> _How to complete this task_
Within the entries below, please retype exactly the lines starting with the line that has "1568x482 pixels." and going on through the line that has "Task: Click the 3128 psi start pressure label", but not the pictures.

> _Information given_
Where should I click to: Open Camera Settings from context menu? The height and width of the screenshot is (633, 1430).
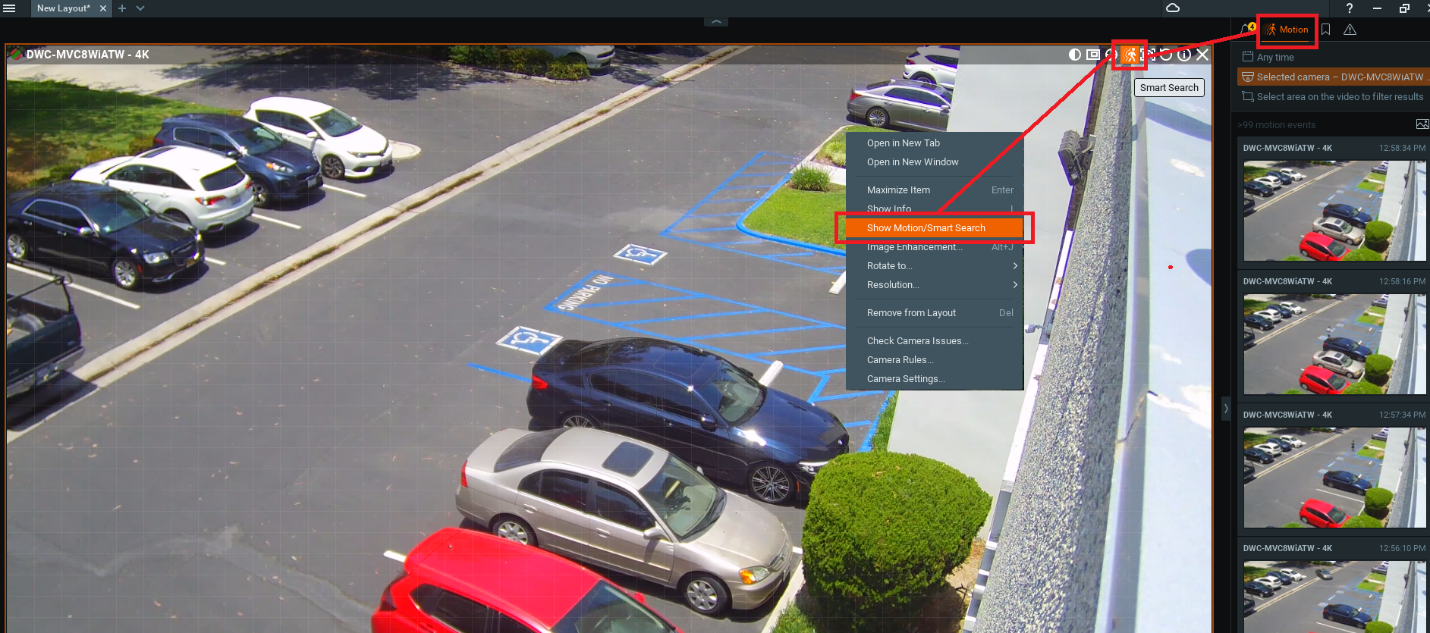[x=905, y=379]

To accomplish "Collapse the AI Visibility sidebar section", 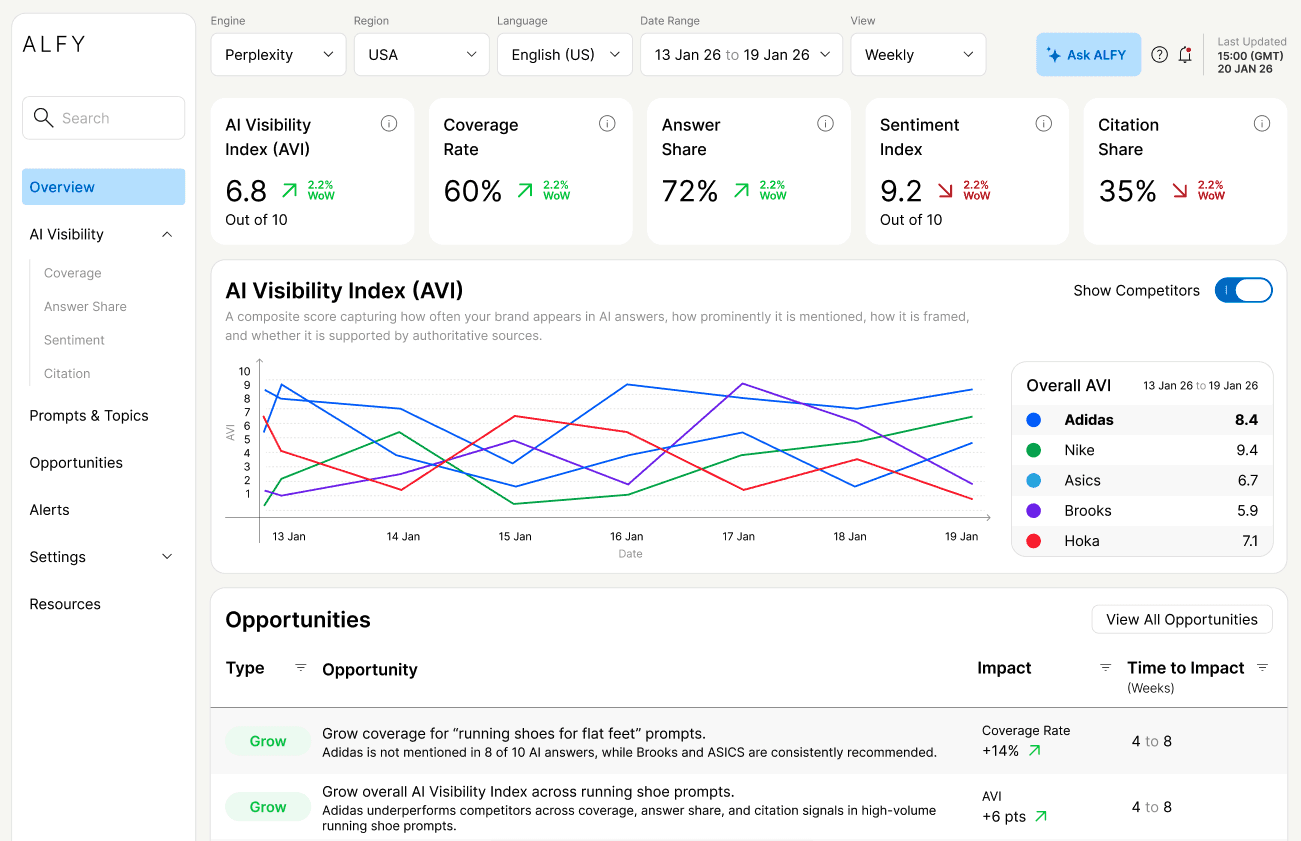I will [166, 234].
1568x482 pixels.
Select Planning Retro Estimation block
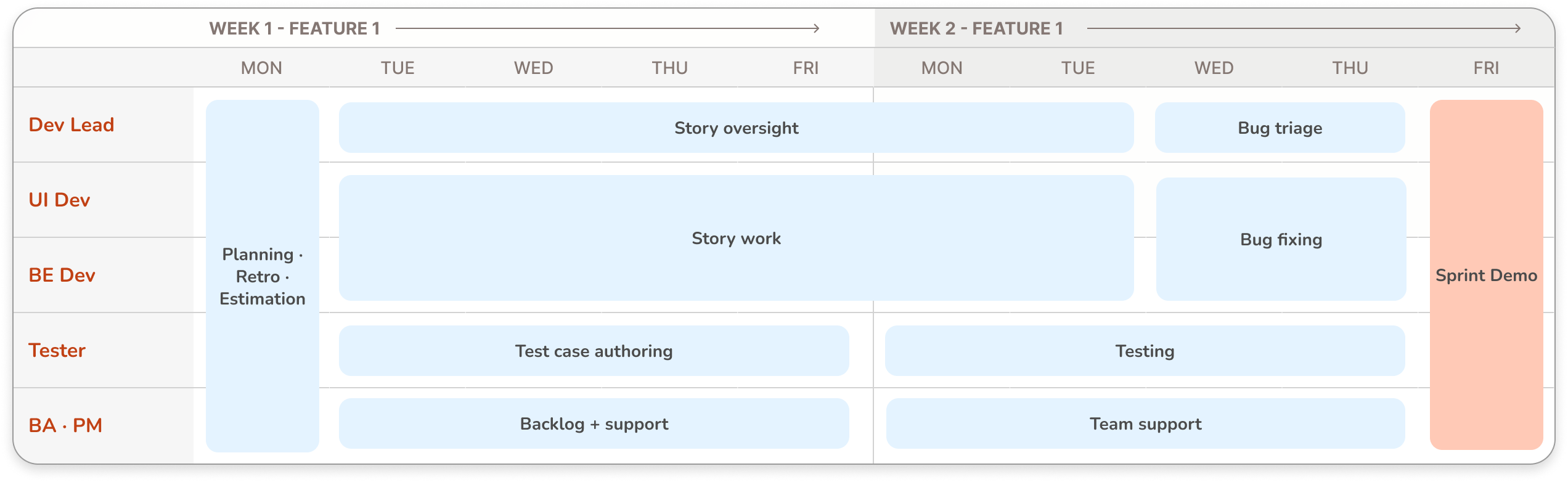[x=262, y=276]
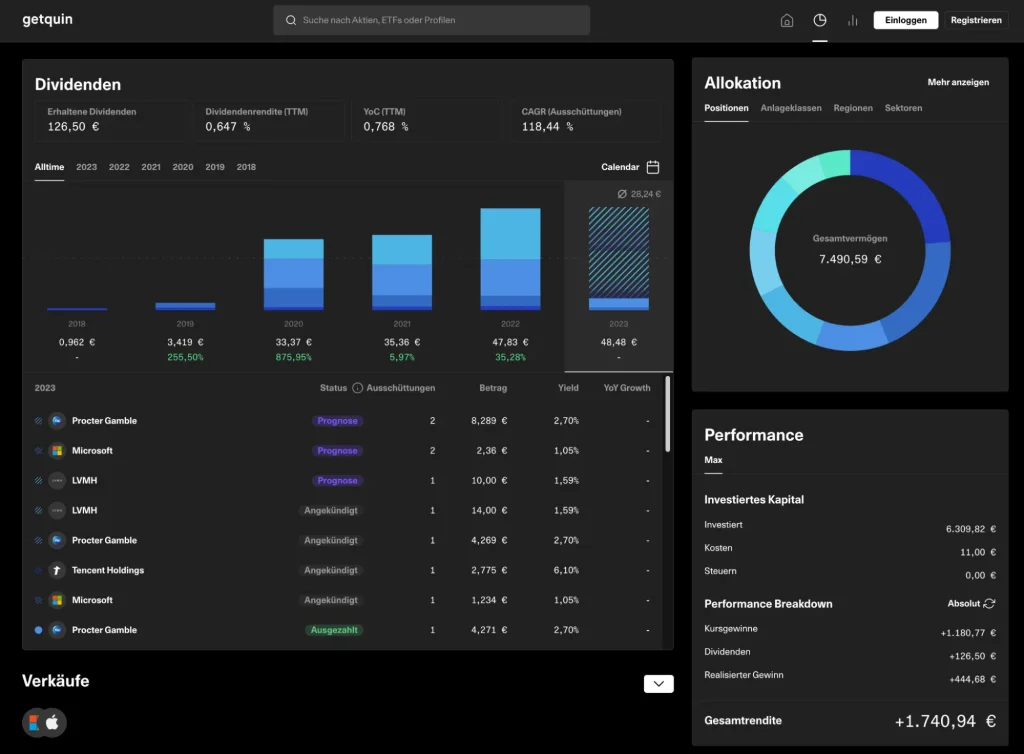Open the pie chart portfolio icon

(x=820, y=20)
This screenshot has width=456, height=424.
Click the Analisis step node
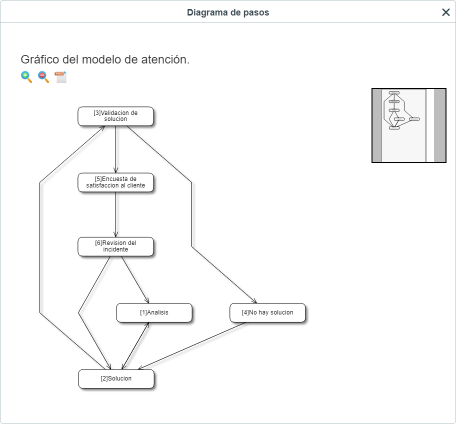coord(154,313)
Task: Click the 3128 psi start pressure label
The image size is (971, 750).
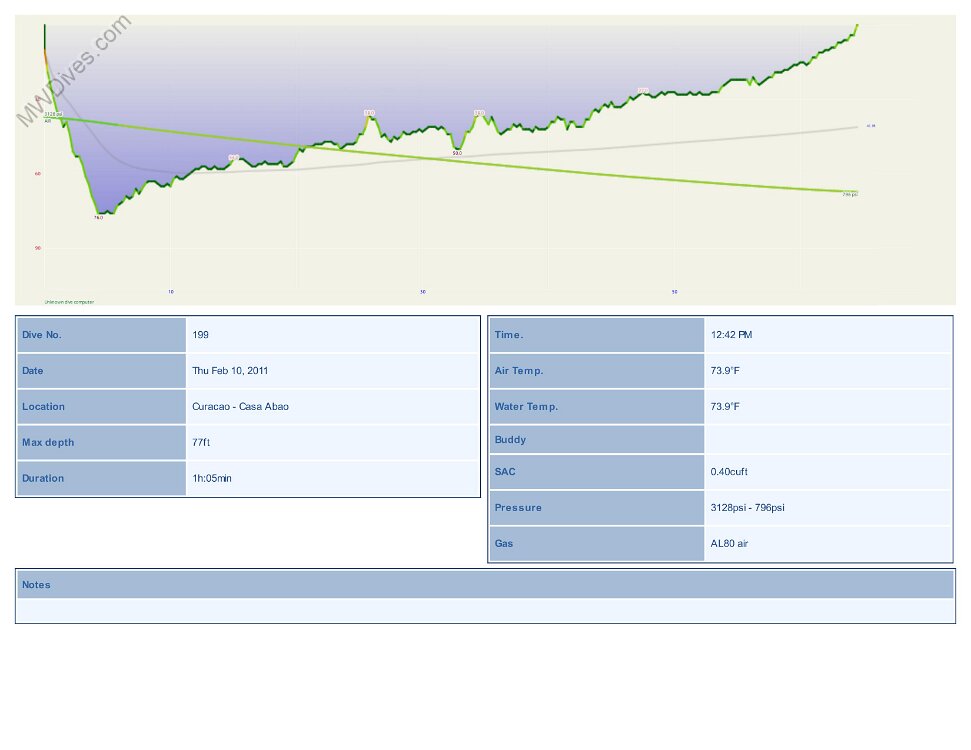Action: pos(53,114)
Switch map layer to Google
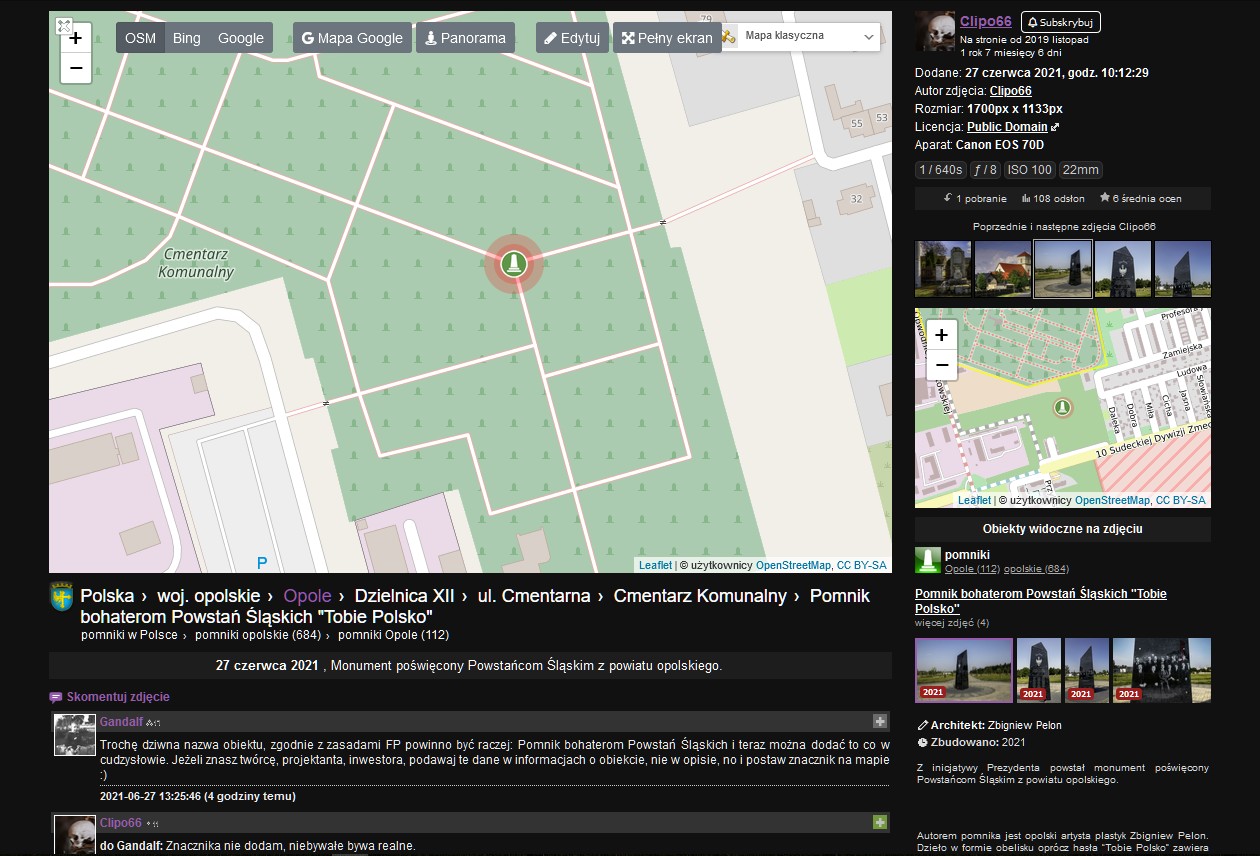 coord(241,38)
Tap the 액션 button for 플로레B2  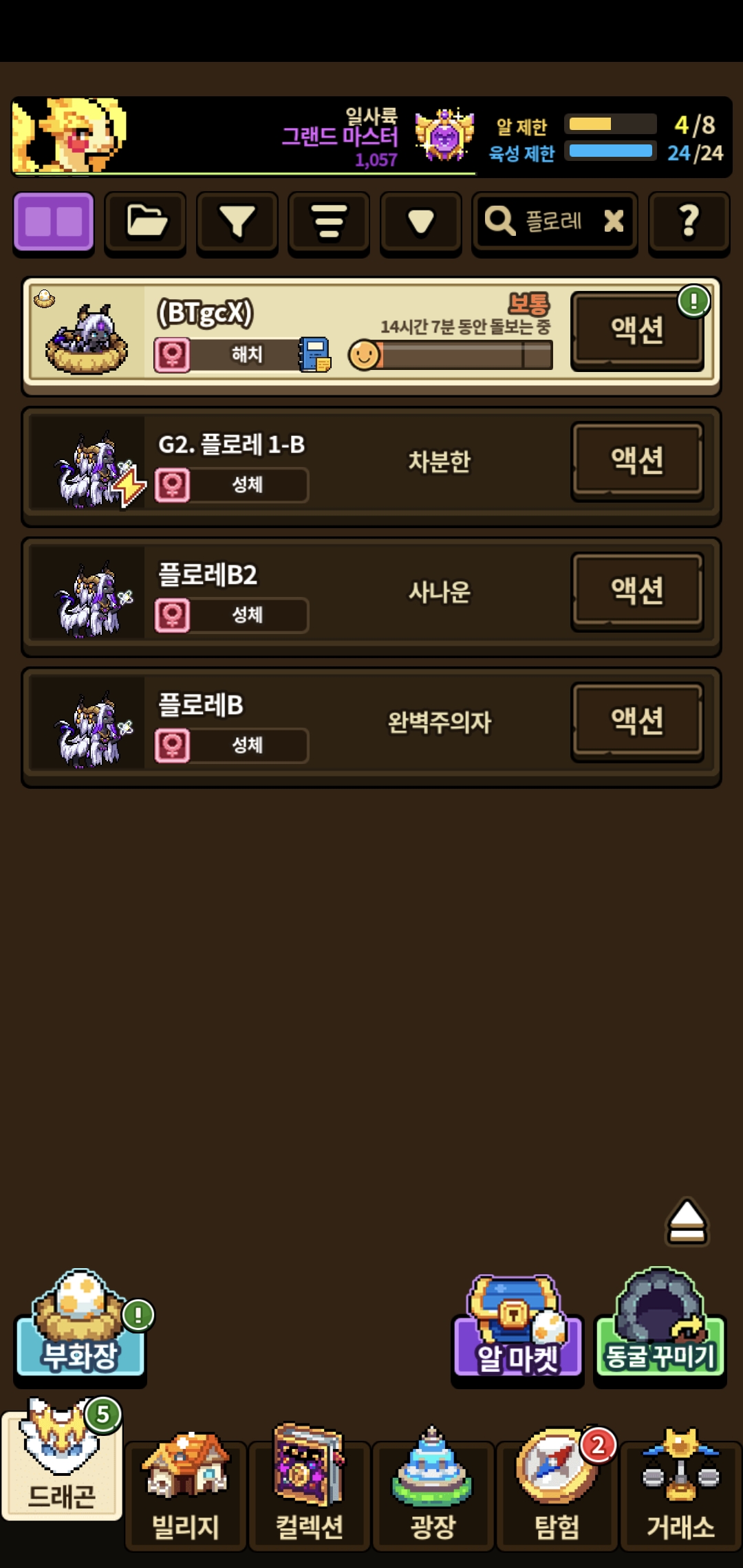tap(638, 591)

> _Exercise response_
1568x482 pixels.
Select Planning Retro Estimation block
[x=262, y=276]
Open the pie chart portfolio icon

(x=820, y=20)
This screenshot has width=456, height=424.
Click the Analisis step node
coord(154,313)
Task: Click the 3128 psi start pressure label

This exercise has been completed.